Supplied entries:

____________________

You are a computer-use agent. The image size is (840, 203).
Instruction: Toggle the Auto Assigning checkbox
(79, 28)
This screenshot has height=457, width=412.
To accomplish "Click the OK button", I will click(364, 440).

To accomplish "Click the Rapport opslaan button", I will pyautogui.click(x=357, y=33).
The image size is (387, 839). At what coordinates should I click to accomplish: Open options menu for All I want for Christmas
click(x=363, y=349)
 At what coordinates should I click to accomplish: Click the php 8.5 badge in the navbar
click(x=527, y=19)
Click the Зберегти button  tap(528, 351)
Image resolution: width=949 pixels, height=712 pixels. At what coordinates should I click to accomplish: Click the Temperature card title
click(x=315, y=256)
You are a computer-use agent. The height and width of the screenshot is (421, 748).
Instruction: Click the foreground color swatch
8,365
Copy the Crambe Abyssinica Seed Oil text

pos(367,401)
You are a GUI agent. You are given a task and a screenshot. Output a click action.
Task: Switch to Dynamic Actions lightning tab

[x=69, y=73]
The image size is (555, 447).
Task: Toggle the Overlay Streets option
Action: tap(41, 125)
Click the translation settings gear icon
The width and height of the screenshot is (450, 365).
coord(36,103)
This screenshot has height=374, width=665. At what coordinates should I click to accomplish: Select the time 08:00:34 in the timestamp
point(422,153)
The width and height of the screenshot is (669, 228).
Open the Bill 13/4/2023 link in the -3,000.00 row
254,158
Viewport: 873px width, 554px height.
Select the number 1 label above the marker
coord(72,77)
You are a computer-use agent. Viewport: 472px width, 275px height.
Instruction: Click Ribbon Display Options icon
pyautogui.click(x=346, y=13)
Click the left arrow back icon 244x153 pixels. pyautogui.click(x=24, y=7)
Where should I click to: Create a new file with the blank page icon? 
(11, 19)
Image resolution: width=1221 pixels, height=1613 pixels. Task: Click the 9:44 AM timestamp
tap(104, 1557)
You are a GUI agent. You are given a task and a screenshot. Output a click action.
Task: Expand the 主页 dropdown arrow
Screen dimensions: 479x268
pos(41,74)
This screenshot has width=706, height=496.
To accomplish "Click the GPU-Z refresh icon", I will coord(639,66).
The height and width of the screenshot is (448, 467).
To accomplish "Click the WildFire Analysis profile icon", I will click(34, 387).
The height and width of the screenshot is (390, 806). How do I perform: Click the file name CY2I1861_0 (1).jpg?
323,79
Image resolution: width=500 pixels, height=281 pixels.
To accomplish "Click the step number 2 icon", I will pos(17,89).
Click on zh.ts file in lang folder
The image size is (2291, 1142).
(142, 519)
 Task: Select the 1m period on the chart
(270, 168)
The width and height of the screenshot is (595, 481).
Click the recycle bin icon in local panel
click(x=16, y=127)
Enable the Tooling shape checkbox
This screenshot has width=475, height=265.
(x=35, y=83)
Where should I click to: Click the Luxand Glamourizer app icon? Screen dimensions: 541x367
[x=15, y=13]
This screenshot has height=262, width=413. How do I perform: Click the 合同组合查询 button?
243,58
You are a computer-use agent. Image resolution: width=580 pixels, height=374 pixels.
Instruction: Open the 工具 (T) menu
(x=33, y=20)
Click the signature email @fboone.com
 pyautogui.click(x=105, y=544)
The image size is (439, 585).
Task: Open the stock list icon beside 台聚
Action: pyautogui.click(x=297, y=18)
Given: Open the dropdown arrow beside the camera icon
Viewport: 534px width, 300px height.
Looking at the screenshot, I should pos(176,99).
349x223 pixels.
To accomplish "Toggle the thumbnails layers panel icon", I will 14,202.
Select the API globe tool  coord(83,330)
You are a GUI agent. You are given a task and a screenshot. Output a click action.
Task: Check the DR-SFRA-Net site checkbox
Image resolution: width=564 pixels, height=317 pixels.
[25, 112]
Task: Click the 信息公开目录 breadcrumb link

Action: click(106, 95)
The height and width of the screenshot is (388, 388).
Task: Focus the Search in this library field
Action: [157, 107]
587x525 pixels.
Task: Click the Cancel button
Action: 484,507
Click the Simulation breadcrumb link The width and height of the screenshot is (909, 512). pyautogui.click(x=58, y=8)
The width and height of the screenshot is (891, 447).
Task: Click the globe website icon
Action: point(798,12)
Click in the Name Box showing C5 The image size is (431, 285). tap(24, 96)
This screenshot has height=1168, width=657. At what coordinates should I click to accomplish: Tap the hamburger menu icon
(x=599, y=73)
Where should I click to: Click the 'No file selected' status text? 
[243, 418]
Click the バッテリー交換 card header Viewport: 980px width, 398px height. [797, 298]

____________________

Task requirements: Whatever the entries above contain, reproduce all of them exactly.

Result below:
You are a computer-use agent. The image size is (840, 203).
Instruction: Toggle the Auto Assigning checkbox
(79, 28)
This screenshot has height=457, width=412.
To accomplish "Click the OK button", I will click(364, 440).

To accomplish "Click the Rapport opslaan button", I will pyautogui.click(x=357, y=33).
The image size is (387, 839). At what coordinates should I click to accomplish: Open options menu for All I want for Christmas
click(x=363, y=349)
 At what coordinates should I click to accomplish: Click the php 8.5 badge in the navbar
click(x=527, y=19)
Click the Зберегти button  tap(528, 351)
Image resolution: width=949 pixels, height=712 pixels. At what coordinates should I click to accomplish: Click the Temperature card title
click(x=315, y=256)
You are a computer-use agent. The height and width of the screenshot is (421, 748).
Instruction: Click the foreground color swatch
8,365
Copy the Crambe Abyssinica Seed Oil text

pos(367,401)
You are a GUI agent. You are given a task and a screenshot. Output a click action.
Task: Switch to Dynamic Actions lightning tab

[x=69, y=73]
The image size is (555, 447).
Task: Toggle the Overlay Streets option
Action: tap(41, 125)
Click the translation settings gear icon
The width and height of the screenshot is (450, 365).
coord(36,103)
This screenshot has height=374, width=665. At what coordinates should I click to accomplish: Select the time 08:00:34 in the timestamp
point(422,153)
The width and height of the screenshot is (669, 228).
Open the Bill 13/4/2023 link in the -3,000.00 row
254,158
Viewport: 873px width, 554px height.
Select the number 1 label above the marker
coord(72,77)
You are a computer-use agent. Viewport: 472px width, 275px height.
Instruction: Click Ribbon Display Options icon
pyautogui.click(x=346, y=13)
Click the left arrow back icon 244x153 pixels. pyautogui.click(x=24, y=7)
Where should I click to: Create a new file with the blank page icon? 
(11, 19)
Image resolution: width=1221 pixels, height=1613 pixels. Task: Click the 9:44 AM timestamp
tap(104, 1557)
You are a GUI agent. You are given a task and a screenshot. Output a click action.
Task: Expand the 主页 dropdown arrow
Screen dimensions: 479x268
pos(41,74)
This screenshot has width=706, height=496.
To accomplish "Click the GPU-Z refresh icon", I will coord(639,66).
The height and width of the screenshot is (448, 467).
To accomplish "Click the WildFire Analysis profile icon", I will click(34, 387).
The height and width of the screenshot is (390, 806). How do I perform: Click the file name CY2I1861_0 (1).jpg?
323,79
Image resolution: width=500 pixels, height=281 pixels.
To accomplish "Click the step number 2 icon", I will pos(17,89).
Click on zh.ts file in lang folder
The image size is (2291, 1142).
(142, 519)
 Task: Select the 1m period on the chart
(270, 168)
The width and height of the screenshot is (595, 481).
Click the recycle bin icon in local panel
click(x=16, y=127)
Enable the Tooling shape checkbox
This screenshot has width=475, height=265.
(x=35, y=83)
Where should I click to: Click the Luxand Glamourizer app icon? Screen dimensions: 541x367
[x=15, y=13]
This screenshot has height=262, width=413. How do I perform: Click the 合同组合查询 button?
243,58
You are a computer-use agent. Image resolution: width=580 pixels, height=374 pixels.
Instruction: Open the 工具 (T) menu
(x=33, y=20)
Click the signature email @fboone.com
 pyautogui.click(x=105, y=544)
The image size is (439, 585).
Task: Open the stock list icon beside 台聚
Action: pyautogui.click(x=297, y=18)
Given: Open the dropdown arrow beside the camera icon
Viewport: 534px width, 300px height.
Looking at the screenshot, I should pos(176,99).
349x223 pixels.
To accomplish "Toggle the thumbnails layers panel icon", I will 14,202.
Select the API globe tool  coord(83,330)
You are a GUI agent. You are given a task and a screenshot. Output a click action.
Task: Check the DR-SFRA-Net site checkbox
Image resolution: width=564 pixels, height=317 pixels.
[25, 112]
Task: Click the 信息公开目录 breadcrumb link

Action: click(106, 95)
The height and width of the screenshot is (388, 388).
Task: Focus the Search in this library field
Action: [157, 107]
587x525 pixels.
Task: Click the Cancel button
Action: 484,507
Click the Simulation breadcrumb link The width and height of the screenshot is (909, 512). pyautogui.click(x=58, y=8)
The width and height of the screenshot is (891, 447).
Task: Click the globe website icon
Action: point(798,12)
Click in the Name Box showing C5 The image size is (431, 285). tap(24, 96)
This screenshot has height=1168, width=657. At what coordinates should I click to accomplish: Tap the hamburger menu icon
(x=599, y=73)
Where should I click to: Click the 'No file selected' status text? 
[243, 418]
Click the バッテリー交換 card header Viewport: 980px width, 398px height. [797, 298]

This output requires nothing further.